▸ ASSIGNMENT
Beginning with the opening line, restate the following material exactly, up through the line that contains "Select the DRIVER CAB bookmark".

-- Opening Marker --

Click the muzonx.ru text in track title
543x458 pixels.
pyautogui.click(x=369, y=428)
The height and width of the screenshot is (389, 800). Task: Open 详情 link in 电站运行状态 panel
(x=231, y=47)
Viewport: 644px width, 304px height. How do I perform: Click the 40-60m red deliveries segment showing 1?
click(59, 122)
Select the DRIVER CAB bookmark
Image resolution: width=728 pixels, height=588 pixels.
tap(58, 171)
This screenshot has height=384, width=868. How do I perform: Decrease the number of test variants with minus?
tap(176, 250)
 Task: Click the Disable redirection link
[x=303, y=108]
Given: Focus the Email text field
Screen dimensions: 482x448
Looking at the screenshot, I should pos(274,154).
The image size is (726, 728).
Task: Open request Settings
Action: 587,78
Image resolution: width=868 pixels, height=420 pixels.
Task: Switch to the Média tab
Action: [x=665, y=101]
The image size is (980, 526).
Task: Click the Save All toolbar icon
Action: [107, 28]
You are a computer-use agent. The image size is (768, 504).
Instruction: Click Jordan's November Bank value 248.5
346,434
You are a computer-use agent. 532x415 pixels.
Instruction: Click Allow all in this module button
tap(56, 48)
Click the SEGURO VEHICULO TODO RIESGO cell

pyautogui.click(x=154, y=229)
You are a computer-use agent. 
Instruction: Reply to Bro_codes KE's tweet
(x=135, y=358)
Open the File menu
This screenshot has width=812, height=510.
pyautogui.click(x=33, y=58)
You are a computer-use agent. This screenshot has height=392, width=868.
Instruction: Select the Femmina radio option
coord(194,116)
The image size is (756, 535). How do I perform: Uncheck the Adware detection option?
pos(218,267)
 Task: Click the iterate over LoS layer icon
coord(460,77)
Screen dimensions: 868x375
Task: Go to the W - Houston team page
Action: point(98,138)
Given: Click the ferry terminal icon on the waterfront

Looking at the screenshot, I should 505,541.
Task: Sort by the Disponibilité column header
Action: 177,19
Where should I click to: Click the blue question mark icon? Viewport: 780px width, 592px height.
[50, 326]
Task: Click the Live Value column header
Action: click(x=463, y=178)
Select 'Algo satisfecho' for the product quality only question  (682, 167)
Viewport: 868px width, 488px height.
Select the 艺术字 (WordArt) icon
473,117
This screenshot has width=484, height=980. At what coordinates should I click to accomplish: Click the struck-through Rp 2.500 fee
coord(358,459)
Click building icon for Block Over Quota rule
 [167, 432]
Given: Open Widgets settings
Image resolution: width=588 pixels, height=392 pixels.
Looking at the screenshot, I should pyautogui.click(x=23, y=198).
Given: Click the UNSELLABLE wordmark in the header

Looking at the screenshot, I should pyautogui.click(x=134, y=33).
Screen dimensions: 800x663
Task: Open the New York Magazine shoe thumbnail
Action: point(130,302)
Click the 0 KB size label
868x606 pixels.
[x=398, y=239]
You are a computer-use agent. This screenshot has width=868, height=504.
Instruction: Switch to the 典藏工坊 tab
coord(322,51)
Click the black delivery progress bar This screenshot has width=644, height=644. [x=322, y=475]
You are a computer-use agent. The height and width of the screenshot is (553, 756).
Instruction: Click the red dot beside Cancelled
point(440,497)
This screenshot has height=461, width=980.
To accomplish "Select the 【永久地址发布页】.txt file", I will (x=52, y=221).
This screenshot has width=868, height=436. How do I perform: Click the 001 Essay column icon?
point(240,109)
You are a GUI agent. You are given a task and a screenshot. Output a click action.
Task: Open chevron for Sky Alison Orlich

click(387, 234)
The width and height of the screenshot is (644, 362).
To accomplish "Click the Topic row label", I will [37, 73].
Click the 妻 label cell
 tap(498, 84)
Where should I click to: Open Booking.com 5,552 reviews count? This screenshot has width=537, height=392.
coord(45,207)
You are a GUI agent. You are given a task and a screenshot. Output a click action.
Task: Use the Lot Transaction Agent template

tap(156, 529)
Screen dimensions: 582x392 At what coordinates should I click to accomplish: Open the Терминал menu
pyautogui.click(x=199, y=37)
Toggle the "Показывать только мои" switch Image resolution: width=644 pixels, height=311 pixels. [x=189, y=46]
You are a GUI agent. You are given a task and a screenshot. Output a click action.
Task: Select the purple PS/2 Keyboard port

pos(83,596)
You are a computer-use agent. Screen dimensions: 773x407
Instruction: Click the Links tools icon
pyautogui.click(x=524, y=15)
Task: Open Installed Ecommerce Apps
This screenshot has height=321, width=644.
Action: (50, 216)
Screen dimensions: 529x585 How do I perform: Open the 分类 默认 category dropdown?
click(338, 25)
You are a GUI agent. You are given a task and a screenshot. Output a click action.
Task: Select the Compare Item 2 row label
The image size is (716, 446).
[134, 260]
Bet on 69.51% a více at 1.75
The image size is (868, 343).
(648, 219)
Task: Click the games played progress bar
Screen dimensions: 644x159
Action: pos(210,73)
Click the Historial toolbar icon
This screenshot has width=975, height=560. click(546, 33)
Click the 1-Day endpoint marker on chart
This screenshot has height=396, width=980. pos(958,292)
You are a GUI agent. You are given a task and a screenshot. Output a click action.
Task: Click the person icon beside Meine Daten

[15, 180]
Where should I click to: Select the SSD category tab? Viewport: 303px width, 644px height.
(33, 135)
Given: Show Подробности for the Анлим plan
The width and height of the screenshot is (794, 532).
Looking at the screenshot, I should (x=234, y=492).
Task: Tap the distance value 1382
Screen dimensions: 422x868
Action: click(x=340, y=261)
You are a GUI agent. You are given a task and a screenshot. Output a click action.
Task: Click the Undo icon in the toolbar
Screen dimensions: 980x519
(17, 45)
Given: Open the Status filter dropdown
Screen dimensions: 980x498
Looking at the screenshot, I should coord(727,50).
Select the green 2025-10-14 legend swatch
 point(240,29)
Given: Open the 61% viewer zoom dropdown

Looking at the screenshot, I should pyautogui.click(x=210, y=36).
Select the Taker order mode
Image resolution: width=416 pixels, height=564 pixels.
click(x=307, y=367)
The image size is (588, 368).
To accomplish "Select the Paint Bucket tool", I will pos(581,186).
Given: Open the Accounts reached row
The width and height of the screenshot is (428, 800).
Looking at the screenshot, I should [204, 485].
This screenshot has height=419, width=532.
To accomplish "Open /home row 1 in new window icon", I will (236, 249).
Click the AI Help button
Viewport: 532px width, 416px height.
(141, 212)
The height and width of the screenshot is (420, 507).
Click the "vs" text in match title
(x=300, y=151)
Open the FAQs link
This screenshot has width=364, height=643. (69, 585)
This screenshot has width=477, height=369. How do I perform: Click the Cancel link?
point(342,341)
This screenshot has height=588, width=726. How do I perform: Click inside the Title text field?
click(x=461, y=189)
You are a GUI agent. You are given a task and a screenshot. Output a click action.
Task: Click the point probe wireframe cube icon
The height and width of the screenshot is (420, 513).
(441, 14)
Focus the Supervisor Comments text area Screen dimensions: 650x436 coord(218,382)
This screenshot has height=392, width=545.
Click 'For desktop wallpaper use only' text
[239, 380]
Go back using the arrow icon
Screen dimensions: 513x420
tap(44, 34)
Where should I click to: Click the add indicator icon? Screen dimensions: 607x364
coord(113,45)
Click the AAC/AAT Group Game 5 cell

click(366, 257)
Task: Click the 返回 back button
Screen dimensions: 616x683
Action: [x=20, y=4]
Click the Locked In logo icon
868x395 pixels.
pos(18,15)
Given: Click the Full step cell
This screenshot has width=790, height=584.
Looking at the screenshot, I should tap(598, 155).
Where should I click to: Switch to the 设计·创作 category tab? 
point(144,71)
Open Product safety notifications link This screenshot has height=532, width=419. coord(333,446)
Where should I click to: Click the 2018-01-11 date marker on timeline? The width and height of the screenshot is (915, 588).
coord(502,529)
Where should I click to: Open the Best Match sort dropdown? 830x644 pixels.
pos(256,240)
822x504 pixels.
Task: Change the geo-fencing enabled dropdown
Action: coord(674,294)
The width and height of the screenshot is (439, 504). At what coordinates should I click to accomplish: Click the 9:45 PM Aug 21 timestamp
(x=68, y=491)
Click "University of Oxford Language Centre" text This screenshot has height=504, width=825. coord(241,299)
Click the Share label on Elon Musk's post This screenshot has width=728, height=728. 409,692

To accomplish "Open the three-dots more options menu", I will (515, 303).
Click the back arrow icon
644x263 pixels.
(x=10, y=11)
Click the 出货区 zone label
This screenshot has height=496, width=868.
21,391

-- Closing Marker --

▸ ANSWER BOX
Click the muzonx.ru text in track title
543x458 pixels.
pyautogui.click(x=369, y=428)
The height and width of the screenshot is (389, 800). Task: Open 详情 link in 电站运行状态 panel
(x=231, y=47)
Viewport: 644px width, 304px height. How do I perform: Click the 40-60m red deliveries segment showing 1?
click(59, 122)
Select the DRIVER CAB bookmark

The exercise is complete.